Are the Techniques Safe?
There are risks for the women involved. Large-scale egg extraction requires hormone injections and surgery, which carry short- and long-term risks. For women with mitochondrial diseases, pregnancy also poses a number of serious health risks.
There are known and unknown risks for any resulting children. According to the FDA briefing document, some of the known risks include damage caused to the egg or embryo from the manipulations, nuclear-mitochondrial incompatibility, epigenetic modification of nuclear DNA, and the impact of the chemicals and drugs used at various points throughout the procedure. Problems from any of these issues could quite conceivably show up at any point during embryonic or fetal development, throughout the child’s life, or in future generations. Numerous scientists, bioethicists, and public-health advocates have voiced their grave concern.
The Associated Press reported that it could take decades to understand the safety of these techniques.
Are There Better Alternatives?
For women with mitochondrial diseases who want to have a healthy child, adoption or IVF with the use of a donor’s egg are available options.
For women who want to have a healthy genetically related child, preimplantation genetic diagnosis (PGD) is a promising alternative. PGD is the genetic testing of IVF embryos; it can determine the mutation load of each embryo so that only one with a harmless level of mutations is implanted. A number of studies have shown the promise of PGD in helping women with mitochondrial disease have unaffected children. The only time this would not be an option is if 100 percent of a woman’s mitochondrial DNA is mutated. However in such cases, that woman is likely to be suffering from debilitating illness and the feasibility of her carrying a successful pregnancy could be thrown into question.
So, Why All the Enthusiasm?
Any technology that purports to save lives is bound to garner enthusiasm. There has been a lot of positive hype. Of course, this technology wouldn’t save lives. As Jeffrey Kahn of Johns Hopkins University told Science, “We’re not treating humans. We’re creating humans. There’s not a model for that.”
The creation of genetically manipulated babies would be a huge step for humanity to take. Legally, biologically, and philosophically it would mean crossing into a realm of human experimentation that has been carefully avoided and prohibited in dozens of countries.
The UK government has been considering carving out an exception to their law that prohibits inheritable human genetic modification in order to allow these techniques to move forward.
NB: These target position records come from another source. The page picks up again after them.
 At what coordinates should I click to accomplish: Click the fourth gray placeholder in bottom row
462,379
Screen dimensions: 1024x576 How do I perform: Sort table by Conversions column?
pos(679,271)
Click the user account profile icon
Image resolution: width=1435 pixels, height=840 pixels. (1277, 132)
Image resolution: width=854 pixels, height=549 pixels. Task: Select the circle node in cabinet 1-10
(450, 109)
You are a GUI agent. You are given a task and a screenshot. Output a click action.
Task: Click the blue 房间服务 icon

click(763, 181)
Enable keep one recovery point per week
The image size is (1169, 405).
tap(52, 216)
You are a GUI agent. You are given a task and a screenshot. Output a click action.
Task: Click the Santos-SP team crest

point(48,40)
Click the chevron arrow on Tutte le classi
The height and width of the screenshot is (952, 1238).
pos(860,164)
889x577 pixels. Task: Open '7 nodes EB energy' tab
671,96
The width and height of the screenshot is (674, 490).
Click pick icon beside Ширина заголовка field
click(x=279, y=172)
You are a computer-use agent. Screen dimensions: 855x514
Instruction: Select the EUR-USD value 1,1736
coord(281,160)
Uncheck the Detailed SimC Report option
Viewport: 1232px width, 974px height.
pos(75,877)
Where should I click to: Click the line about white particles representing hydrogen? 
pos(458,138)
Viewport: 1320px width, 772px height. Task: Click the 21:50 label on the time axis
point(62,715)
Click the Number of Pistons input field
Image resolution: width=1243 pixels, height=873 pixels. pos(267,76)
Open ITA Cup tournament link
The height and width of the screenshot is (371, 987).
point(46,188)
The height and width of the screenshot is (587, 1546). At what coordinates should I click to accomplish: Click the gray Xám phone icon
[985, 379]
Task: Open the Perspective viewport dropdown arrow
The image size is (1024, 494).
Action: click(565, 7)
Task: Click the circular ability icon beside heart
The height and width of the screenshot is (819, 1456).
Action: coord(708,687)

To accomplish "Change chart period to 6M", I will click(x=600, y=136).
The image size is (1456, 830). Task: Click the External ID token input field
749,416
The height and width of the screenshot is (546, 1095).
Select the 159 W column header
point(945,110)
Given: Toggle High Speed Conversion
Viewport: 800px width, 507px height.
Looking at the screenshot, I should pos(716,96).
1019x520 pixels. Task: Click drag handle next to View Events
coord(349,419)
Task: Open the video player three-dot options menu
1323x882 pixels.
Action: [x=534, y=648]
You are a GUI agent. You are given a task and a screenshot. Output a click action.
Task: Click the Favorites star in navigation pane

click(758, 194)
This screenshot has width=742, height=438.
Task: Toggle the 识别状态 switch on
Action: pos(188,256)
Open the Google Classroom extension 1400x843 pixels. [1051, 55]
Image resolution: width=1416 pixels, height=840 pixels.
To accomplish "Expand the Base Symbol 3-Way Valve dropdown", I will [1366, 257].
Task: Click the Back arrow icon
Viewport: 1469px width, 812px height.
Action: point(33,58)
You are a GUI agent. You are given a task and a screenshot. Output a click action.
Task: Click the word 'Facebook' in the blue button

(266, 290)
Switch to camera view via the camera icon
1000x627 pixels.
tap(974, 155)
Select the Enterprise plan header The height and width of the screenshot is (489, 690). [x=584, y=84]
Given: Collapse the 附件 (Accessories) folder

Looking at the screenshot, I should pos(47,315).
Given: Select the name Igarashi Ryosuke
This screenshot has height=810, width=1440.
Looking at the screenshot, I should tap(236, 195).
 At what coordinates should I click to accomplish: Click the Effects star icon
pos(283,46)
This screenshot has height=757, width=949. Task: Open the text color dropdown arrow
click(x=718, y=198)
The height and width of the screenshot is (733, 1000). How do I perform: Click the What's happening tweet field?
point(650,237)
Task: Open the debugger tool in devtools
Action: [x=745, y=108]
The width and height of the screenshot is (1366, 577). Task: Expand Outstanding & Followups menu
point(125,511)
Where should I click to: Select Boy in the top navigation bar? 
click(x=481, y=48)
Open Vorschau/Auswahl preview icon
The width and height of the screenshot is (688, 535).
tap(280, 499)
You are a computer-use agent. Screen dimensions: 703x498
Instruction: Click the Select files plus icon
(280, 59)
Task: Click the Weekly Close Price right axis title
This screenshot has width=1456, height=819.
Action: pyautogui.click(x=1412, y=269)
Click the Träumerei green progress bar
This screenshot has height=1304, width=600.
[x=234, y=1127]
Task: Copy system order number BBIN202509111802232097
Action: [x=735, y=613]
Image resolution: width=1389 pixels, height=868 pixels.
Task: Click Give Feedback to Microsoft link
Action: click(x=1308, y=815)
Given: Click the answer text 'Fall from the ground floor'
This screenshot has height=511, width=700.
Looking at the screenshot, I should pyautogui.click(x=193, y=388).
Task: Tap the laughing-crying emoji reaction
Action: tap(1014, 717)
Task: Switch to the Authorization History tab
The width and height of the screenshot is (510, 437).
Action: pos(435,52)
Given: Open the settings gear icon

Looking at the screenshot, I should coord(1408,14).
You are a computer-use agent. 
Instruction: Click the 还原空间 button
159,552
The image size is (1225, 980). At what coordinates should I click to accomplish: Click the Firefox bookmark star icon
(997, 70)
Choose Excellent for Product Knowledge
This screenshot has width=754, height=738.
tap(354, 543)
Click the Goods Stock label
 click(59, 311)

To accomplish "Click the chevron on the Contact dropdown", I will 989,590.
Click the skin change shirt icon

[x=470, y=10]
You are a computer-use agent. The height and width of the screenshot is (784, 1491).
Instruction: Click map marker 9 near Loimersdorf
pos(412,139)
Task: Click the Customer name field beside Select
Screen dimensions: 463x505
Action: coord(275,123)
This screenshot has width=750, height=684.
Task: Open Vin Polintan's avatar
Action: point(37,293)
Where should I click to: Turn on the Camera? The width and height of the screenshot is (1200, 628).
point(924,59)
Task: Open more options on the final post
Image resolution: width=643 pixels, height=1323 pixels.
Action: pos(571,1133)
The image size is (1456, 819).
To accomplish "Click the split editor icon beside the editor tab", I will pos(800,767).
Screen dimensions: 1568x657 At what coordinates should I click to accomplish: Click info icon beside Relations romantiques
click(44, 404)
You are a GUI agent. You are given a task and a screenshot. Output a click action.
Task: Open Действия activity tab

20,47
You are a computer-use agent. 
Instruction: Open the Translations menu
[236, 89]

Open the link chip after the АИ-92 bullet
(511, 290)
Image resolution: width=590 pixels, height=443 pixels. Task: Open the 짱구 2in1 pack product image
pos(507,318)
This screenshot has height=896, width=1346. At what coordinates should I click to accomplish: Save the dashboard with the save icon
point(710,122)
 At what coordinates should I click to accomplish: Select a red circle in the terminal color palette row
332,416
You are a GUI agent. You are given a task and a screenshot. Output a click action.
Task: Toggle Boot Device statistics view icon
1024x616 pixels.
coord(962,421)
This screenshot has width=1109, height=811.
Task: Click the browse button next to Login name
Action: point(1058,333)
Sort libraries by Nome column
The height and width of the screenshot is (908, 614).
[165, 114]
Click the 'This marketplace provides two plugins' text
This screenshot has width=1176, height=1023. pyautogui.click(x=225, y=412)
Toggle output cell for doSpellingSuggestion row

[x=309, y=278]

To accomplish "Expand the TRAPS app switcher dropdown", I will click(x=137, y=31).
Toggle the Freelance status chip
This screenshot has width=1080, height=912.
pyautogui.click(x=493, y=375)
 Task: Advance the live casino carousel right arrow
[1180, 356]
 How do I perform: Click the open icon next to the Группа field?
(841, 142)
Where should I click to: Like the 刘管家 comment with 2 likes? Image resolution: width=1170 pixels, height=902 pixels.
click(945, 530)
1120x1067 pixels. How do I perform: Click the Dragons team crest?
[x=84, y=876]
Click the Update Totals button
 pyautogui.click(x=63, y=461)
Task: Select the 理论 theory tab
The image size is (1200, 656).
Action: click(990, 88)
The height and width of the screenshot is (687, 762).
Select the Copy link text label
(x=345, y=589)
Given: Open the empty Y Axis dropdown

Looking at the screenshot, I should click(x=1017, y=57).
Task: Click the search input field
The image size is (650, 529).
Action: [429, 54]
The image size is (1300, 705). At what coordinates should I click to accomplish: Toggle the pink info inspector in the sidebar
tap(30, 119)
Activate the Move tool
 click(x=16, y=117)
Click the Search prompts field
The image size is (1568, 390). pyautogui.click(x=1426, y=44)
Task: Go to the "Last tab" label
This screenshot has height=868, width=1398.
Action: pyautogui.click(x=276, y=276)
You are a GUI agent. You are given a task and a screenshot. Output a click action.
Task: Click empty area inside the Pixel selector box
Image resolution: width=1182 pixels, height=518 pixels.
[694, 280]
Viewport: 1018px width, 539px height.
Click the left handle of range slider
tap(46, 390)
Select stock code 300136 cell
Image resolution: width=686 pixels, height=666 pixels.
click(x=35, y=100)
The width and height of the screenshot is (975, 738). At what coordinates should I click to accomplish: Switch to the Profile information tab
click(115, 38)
It has just started a three-month open consultation that invites public comment on draft guidance that would regulate the technology. Though the government has decided to undertake this step, it is still uncertain that these techniques will be approved in the UK. After the consultation, the government will ask for an updated assessment on the safety and efficacy of these techniques prior to submitting final regulations for a vote in Parliament.
But, the data itself suggest that the techniques are ineffective, pose serious risks to women and children, and that there are better alternatives out there. This is much of what was discussed at the FDA meeting, and hopefully these critical points will also be brought to the forefront of the UK consultation.
The media attention surrounding these controversial modification techniques has certainly increased public awareness of mitochondrial diseases, and that’s a good thing. Perhaps it’s time to move on from the experimental genetic modification of babies and focus on treatments for people suffering from mitochondrial diseases right now.